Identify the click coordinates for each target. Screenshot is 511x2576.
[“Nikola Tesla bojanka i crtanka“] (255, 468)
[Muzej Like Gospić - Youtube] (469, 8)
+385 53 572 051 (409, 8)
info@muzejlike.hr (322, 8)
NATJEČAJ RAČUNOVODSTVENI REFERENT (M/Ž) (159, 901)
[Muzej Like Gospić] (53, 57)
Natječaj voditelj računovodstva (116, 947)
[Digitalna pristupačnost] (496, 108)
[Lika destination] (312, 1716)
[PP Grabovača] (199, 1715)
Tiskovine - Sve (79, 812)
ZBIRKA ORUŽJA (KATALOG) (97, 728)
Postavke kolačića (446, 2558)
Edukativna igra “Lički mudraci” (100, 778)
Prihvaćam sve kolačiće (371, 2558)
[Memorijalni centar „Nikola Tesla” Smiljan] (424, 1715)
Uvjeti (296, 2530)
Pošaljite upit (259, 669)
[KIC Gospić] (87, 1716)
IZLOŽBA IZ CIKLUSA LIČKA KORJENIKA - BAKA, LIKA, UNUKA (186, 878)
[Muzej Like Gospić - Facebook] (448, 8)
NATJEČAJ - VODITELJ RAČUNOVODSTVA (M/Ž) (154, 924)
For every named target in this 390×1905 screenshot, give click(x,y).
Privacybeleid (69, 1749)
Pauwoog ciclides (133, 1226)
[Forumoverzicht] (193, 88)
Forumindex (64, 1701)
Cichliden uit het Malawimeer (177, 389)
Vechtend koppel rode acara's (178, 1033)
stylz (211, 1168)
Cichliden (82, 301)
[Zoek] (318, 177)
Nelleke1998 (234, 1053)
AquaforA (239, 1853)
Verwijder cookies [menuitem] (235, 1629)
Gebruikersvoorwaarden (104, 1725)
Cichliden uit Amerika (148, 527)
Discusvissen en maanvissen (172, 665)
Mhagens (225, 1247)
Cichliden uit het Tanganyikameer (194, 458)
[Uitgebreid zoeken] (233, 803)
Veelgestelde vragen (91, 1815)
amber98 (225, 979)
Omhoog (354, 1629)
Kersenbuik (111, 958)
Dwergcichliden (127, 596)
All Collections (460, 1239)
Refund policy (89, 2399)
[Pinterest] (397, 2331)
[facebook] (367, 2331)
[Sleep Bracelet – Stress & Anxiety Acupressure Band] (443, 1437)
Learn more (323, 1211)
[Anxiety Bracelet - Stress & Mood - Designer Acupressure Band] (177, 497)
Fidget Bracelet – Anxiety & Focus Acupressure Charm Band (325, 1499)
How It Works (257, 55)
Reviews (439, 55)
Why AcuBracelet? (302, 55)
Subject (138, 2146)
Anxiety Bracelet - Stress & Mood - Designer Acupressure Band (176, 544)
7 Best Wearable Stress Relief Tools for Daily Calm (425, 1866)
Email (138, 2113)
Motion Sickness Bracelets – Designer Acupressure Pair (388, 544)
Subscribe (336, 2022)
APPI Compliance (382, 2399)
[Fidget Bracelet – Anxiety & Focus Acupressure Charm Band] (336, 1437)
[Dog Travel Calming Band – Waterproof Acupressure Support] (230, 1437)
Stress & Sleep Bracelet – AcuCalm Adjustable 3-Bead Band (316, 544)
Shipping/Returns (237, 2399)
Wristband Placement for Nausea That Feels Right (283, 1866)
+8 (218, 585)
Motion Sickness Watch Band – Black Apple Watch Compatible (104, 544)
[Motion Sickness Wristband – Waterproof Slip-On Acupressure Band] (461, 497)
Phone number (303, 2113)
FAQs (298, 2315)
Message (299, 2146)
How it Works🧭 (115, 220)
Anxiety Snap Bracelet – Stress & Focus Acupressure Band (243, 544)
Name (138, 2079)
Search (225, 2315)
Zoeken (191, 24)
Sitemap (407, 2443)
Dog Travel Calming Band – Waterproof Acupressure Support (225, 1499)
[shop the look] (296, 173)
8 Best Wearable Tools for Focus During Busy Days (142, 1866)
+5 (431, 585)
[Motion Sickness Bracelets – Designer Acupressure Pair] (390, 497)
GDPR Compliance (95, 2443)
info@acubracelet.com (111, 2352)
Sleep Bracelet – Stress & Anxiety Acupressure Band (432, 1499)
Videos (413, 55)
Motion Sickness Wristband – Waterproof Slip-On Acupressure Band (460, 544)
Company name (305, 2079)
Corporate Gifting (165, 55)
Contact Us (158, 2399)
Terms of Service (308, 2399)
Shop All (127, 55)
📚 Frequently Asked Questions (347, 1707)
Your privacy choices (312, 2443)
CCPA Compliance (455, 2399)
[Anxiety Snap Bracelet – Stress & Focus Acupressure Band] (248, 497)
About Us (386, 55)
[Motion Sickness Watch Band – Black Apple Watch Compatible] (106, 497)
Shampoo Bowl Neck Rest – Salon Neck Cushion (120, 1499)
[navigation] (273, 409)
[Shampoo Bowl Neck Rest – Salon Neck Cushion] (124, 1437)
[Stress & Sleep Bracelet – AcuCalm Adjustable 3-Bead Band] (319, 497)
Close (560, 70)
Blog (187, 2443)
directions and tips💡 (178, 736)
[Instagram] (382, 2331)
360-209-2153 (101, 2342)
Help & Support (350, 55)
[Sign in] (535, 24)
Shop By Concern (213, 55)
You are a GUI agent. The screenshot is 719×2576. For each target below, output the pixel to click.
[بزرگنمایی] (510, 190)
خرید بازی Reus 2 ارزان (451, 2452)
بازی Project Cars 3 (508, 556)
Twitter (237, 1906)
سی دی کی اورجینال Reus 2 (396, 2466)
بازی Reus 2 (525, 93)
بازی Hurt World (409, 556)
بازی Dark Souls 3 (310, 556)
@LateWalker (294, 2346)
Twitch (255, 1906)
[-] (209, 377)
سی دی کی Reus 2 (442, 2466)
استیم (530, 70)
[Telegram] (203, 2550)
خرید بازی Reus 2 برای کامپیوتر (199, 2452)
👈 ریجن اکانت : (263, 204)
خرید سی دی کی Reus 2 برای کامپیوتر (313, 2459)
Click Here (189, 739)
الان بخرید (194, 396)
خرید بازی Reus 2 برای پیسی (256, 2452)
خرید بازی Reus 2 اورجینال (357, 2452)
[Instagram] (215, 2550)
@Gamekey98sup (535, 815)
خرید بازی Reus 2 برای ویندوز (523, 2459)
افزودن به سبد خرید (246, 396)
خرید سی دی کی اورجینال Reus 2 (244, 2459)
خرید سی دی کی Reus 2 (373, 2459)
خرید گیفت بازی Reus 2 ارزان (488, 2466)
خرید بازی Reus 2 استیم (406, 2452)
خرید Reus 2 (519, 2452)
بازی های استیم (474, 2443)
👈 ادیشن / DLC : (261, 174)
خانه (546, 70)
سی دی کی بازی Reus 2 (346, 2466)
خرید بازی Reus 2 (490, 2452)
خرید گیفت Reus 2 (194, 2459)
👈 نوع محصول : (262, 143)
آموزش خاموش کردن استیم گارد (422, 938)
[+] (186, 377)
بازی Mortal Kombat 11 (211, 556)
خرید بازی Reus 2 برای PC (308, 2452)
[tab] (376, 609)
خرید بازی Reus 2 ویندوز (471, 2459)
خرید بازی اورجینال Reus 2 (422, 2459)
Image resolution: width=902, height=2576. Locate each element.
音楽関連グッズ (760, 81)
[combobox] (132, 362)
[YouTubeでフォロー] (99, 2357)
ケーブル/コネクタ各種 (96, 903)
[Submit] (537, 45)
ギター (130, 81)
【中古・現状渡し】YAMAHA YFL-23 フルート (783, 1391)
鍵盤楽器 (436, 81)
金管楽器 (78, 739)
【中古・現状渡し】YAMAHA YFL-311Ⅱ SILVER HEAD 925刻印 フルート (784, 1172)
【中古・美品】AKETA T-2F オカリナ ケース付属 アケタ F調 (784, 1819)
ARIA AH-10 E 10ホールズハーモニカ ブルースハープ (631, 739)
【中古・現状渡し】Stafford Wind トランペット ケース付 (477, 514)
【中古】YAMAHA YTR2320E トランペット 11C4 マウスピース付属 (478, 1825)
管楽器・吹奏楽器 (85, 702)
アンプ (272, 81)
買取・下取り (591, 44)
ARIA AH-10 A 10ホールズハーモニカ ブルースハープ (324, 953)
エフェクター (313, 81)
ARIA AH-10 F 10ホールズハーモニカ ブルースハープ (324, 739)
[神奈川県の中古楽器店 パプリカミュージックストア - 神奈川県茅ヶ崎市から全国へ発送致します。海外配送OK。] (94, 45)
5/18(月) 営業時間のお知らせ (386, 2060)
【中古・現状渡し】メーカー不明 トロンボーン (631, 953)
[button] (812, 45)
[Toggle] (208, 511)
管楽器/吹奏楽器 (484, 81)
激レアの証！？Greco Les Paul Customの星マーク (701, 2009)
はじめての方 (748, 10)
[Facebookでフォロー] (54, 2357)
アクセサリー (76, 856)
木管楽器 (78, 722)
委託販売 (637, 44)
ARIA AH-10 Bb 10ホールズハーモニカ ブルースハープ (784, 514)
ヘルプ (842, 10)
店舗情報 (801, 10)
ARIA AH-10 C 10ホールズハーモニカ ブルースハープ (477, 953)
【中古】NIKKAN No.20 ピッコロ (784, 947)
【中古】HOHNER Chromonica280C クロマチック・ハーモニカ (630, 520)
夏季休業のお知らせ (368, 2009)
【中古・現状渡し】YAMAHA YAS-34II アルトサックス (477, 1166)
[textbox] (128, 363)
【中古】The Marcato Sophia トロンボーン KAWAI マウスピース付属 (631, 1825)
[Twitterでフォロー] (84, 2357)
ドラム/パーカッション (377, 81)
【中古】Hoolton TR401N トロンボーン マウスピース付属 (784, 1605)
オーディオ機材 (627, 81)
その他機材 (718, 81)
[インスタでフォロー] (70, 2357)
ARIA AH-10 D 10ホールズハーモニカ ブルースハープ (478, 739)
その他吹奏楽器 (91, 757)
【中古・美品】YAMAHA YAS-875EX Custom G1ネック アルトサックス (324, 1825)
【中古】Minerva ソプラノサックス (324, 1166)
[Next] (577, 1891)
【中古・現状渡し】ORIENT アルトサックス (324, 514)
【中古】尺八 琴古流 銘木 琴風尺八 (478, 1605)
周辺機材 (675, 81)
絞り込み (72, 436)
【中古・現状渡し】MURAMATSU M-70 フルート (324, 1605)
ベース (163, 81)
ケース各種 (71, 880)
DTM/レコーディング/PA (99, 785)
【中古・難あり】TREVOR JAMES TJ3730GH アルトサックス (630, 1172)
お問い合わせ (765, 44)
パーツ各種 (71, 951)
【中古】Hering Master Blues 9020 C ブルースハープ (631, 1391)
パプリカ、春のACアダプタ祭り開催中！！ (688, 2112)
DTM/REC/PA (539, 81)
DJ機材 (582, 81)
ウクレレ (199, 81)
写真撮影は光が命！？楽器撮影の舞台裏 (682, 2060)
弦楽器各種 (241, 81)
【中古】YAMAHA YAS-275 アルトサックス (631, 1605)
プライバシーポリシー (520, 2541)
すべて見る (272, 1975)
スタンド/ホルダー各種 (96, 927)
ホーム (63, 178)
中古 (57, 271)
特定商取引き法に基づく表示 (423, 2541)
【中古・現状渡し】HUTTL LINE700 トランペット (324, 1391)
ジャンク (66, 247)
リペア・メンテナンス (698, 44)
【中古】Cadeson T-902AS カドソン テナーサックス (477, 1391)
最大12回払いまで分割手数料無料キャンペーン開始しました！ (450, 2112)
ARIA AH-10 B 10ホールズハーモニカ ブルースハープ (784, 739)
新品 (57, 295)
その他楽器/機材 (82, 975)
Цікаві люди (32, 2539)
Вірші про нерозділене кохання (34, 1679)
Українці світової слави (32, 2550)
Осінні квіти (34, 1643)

PROBLEM TO SOLVE: Looking at the records above, please work out how many lines contain "Slip" and state only that number.

SOLVED EXERCISE: 2